In today’s opinion climate, it is easy to sneer at the suburbanites who fought to keep blacks out of their neighborhoods. The more so since Cohen shows the texture of these racial confrontations in a way that is deeply embarrassing to a complacent Northerner like myself. It’s curious, for instance—without being surprising—that the most ferocious opposition to racial integration, at least in New Jersey’s Essex County, came in “affordable” suburbs like Clifton, which remained 99.9 percent white.

But I think that federal programs, more than residents, are to blame. One of the results of that raft of initiatives we described yesterday (not to mention the mortgage-interest tax deduction) is that virtually the entire middle class wound up with all its financial eggs in the basket of its mortgages. This vulnerability focuses the mind, and not in idealistic ways. When a middle-class black family tried to move into Levittown, Pa., in 1957, one neighbor said of the father, “He’s probably a nice guy, but every time I look at him I see a $2,000 drop off the value of my house.”

It must be stressed that these suburbanites were playing for high stakes under ironclad rules that were brand-new. To ask these new New Jerseyites for an idealistic response was to ask that they gamble their life savings on the social “vision” of well-connected political activists like Cohen and the pressure groups she supports. Maybe that was a reasonable thing to ask. But this looked like a bad financial bet, and in fact it was. To leaf through Jonathan Rieder’s Canarsie, which describes demographic change in Brooklyn, or  Hillel Levine and Lawrence Harmon’s The Death of an American Jewish Community, which does the same for Boston, is to learn that those who hung in there against the incentives to white flight could suffer horrible consequences, financial and otherwise. (As did Swede Levov in Philip Roth’s American Pastoral, to take a novel that Cohen cites admiringly.)

Let’s admit, too, that there was very little residential racial integration in America at war’s end—so the subsequent segregation in new communities is better thought of as a tragically blown opportunity than as a regression. The same cannot be said of the class centrifuge through which the postwar suburbanites were whipped. Cohen is right to mourn the disappearance of neighborhoods where employers lived side-by-side with their employees. (Although we should not ignore that this is occurring in cities and small towns, too, for a variety of unrelated reasons.) That this was a regression is something it often takes a blizzard to reveal, as stockbrokers and chiropractors pay the price of not living within walking distance of a corner grocery run by Italian immigrants.
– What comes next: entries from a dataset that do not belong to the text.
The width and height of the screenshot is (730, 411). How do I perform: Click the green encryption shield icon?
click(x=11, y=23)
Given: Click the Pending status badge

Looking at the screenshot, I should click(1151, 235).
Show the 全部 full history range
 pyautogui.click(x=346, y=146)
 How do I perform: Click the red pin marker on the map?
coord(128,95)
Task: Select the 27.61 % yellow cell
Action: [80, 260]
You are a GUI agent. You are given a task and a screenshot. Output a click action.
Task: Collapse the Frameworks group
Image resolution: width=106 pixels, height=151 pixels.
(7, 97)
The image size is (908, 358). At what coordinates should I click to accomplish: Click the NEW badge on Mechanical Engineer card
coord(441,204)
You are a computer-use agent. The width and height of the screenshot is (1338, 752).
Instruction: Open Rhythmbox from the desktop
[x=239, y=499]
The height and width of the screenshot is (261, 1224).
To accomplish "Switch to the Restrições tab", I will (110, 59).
Since New Jersey in the 1940s and 1950s was in the midst of a political and demographic cyclone, the key question about Cohen’s homeowners has to be the same one Richard Hofstadter asked about Populist farmers in his magisterial Age of Reform: whether they were unreasonable because they were vulnerable or vulnerable because they were unreasonable.
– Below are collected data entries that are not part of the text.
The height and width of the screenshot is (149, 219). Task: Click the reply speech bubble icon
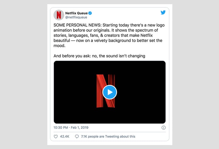pos(77,137)
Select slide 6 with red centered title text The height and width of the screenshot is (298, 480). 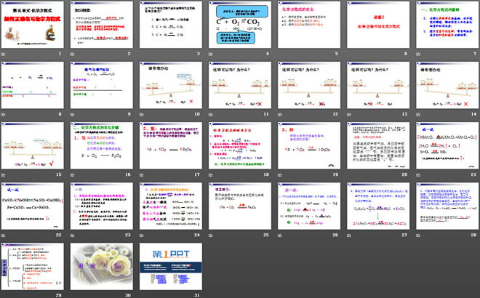378,25
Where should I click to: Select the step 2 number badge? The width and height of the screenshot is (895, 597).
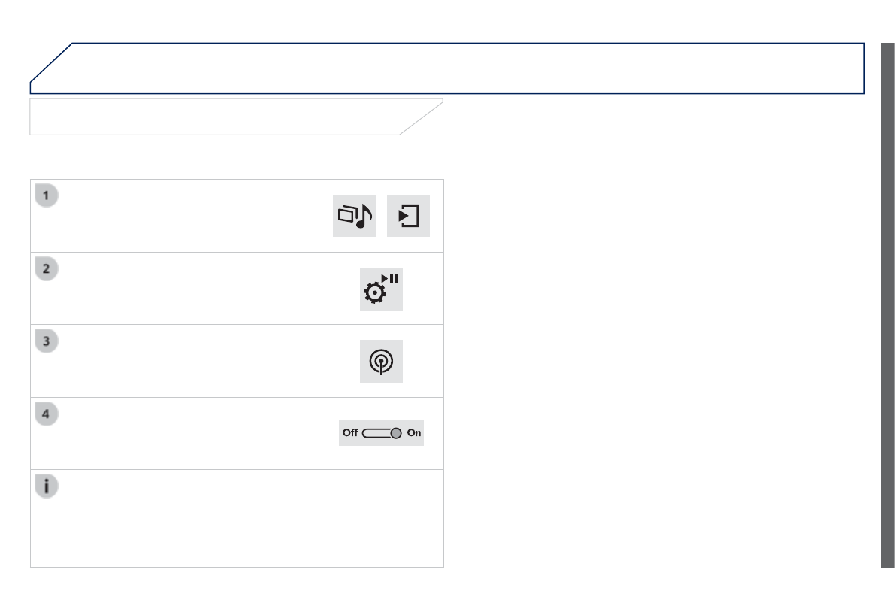click(x=47, y=268)
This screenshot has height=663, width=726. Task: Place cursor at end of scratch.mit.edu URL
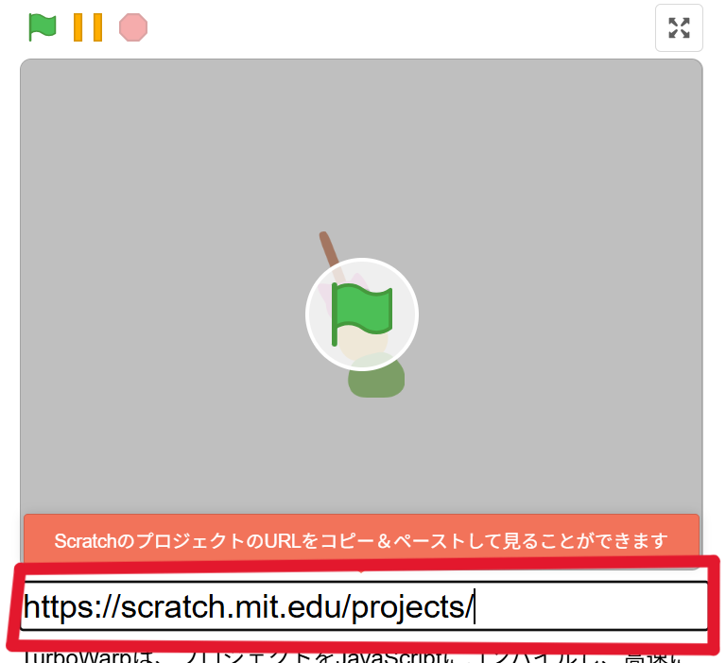tap(474, 607)
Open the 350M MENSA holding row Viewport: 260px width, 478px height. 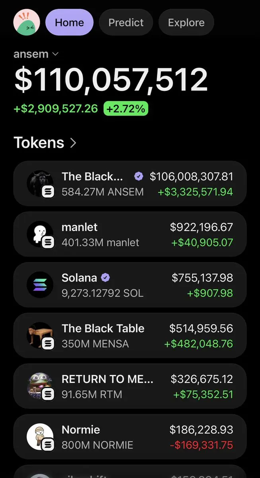130,335
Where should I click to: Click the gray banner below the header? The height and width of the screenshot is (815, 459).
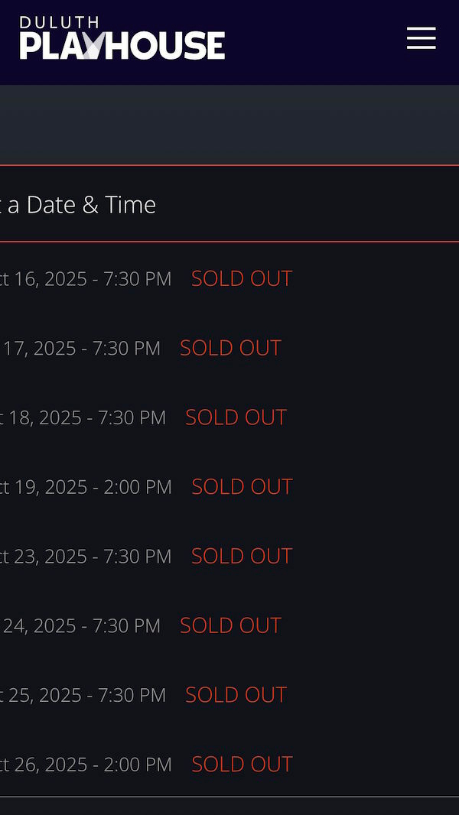230,124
Cohen is to be faulted for assuming the latter. She refers to the activity of school boards and planning boards and local taxation authorities as “localism,” even picking up Robert Wood’s description of a “cult of localism.” Localism, she notes condescendingly, “has a long history in the United States”—as if she were discussing some rustic curiosity like dandelion wine or clog-dancing or scrimshaw, and not the constitutional pith of our existence as a free people.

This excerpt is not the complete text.